The common value in (1) is $BQ^2$. Let $\angle ABP=\theta$ so that $\angle PQA=180^{\circ}-\theta$.

Applying the Law of Cosines to triangles $ABP$ and $APQ$ gives

$a^2+q^2-2aq\cos \theta=b^2+p^2+2bp\cos \theta$

Hence $2\cos \theta=\dfrac{a^2+q^2-b^2-p^2}{aq+bp}$ and $AP^2=a^2+q^2-aq\left(\dfrac{a^2+q^2-b^2-p^2}{aq+bp}\right)=\dfrac{(ab+pq)(ap+bq)}{aq+bp}$.

Because $ABPQ$ is cyclic, Ptolemny's Theorem gives $(AP\cdot BQ)^2=(ab+pq)^2$.

It follows that

$\dfrac{(ab+pq)(ap+bq)}{aq+bp}\cdot (a^2-ap+p^2)=(ab+pq)^2$.

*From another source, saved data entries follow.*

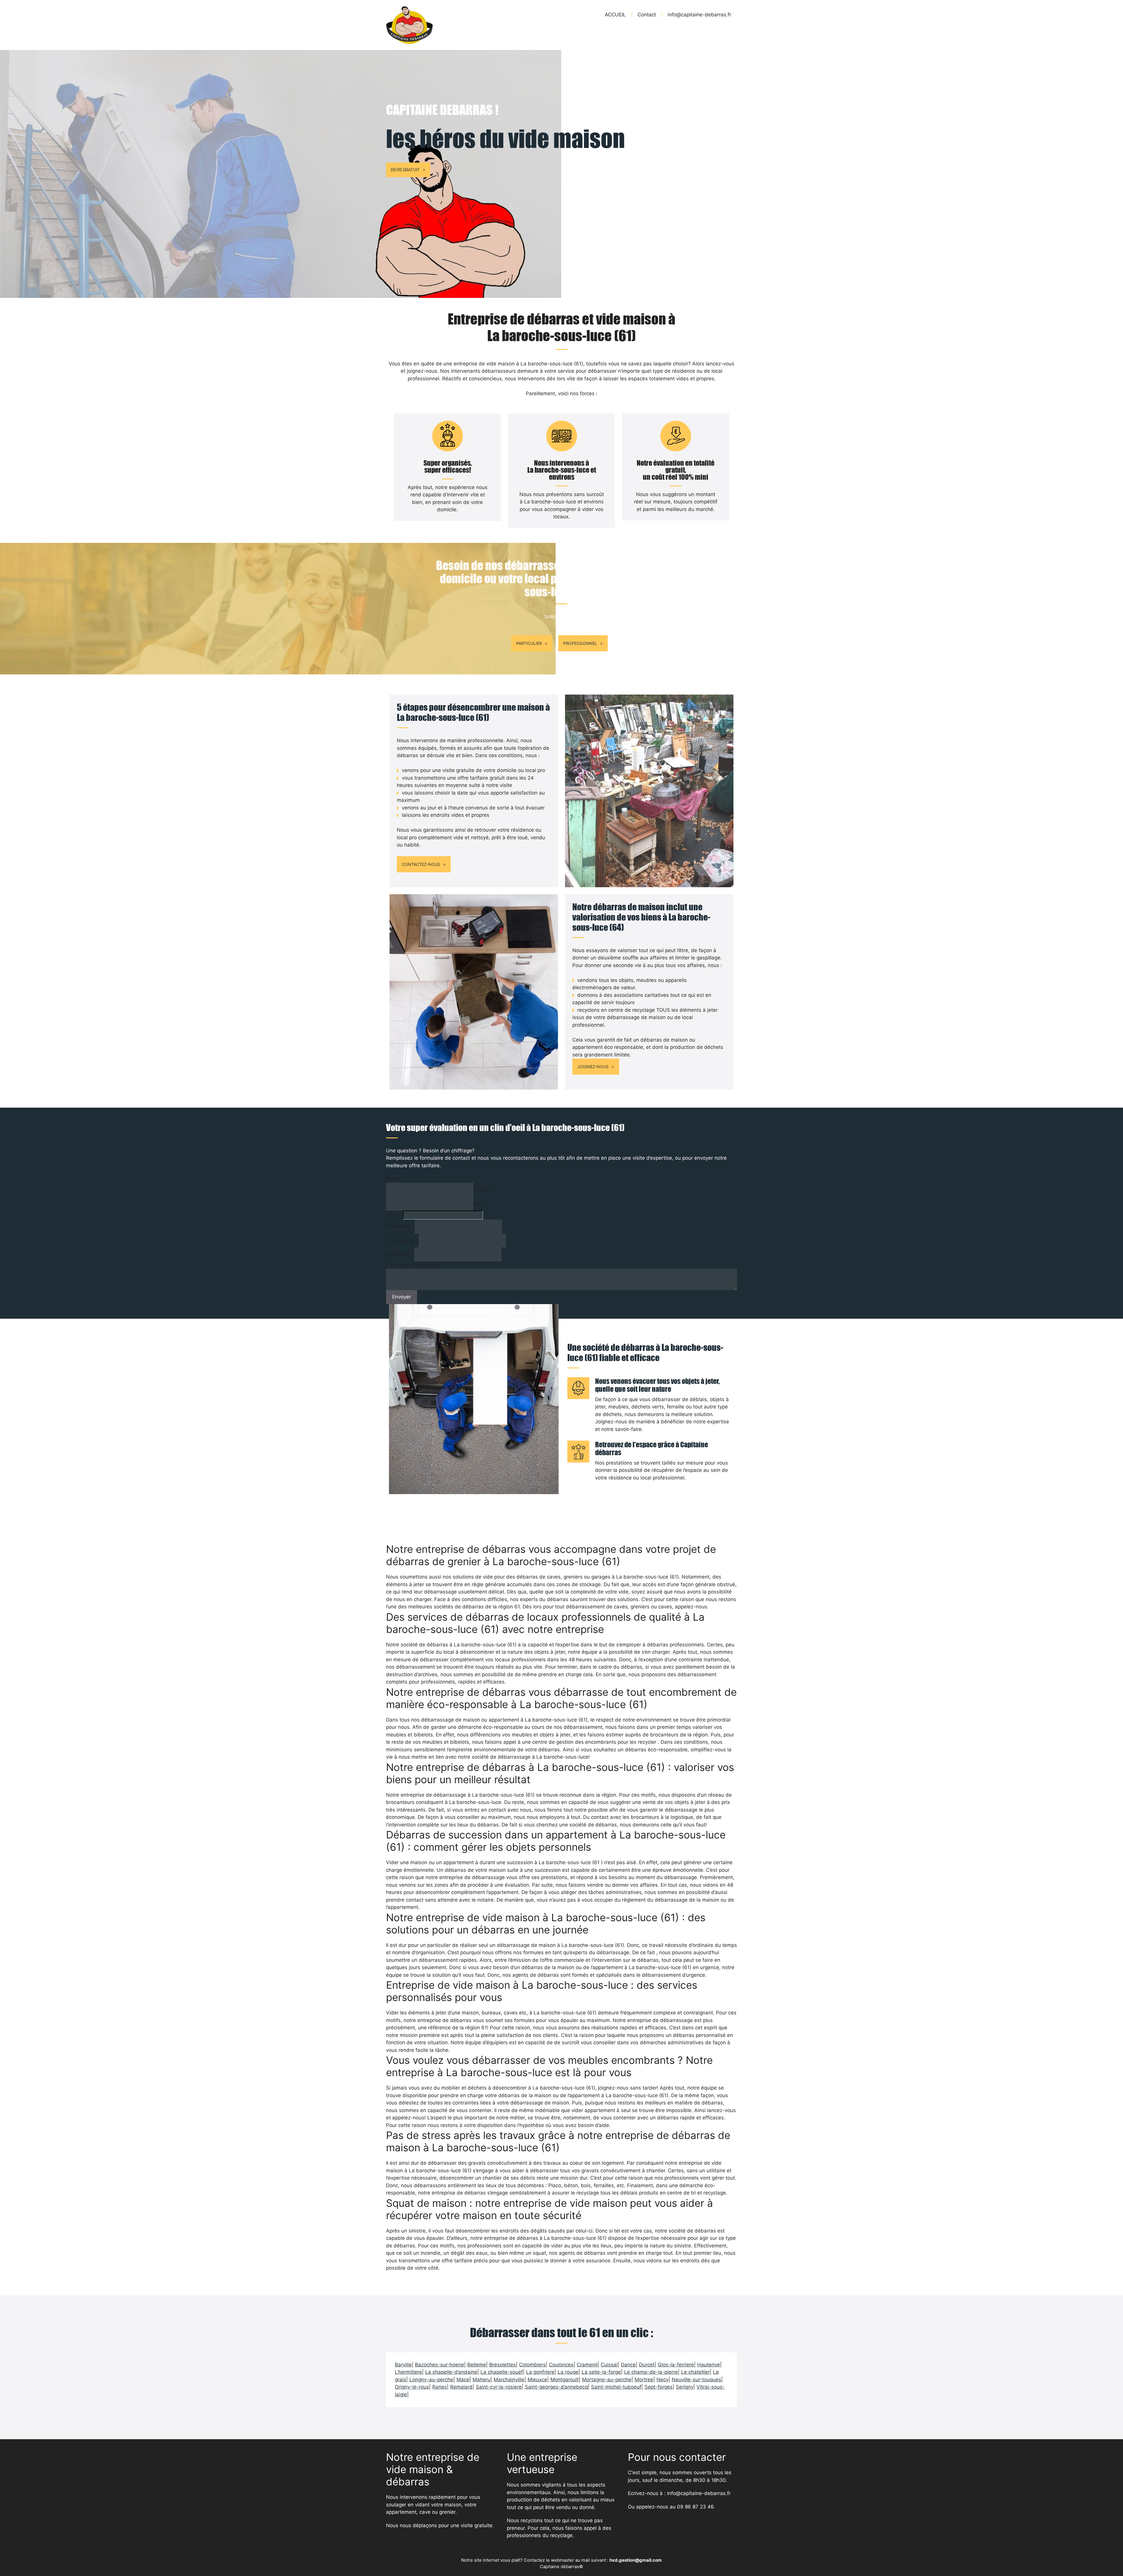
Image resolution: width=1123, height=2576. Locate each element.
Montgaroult (564, 2379)
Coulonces (561, 2365)
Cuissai (609, 2365)
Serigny (684, 2387)
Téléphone (400, 1226)
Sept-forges (659, 2387)
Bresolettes (502, 2365)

or simply $(ap+bq)(a^2-ap+p^2)=(ab+pq)(aq+bp)$.

Next, observe that
$ab+pq>ap+bq>aq+bp\tag{2}$.

The first inequality follows from $(a-q)(b-p)>0$, and the second from $(a-b)(p-q)>0$.

Now, assume that $ab+pq$ is prime, it then follows from (2) that $ab+pq$ and $ap+bq$ are relatively prime. Hence, from $(ap+bq)(a^2-ap+p^2)=(ab+pq)(aq+bp)$, it must be true that $ap+bq$ divides $aq+bp$.

However, this is impossible by (2). Thus $ab+pq$ must not be prime.

One example that satisfies the given conditions is $(65,\,50,\,34,\,11)$.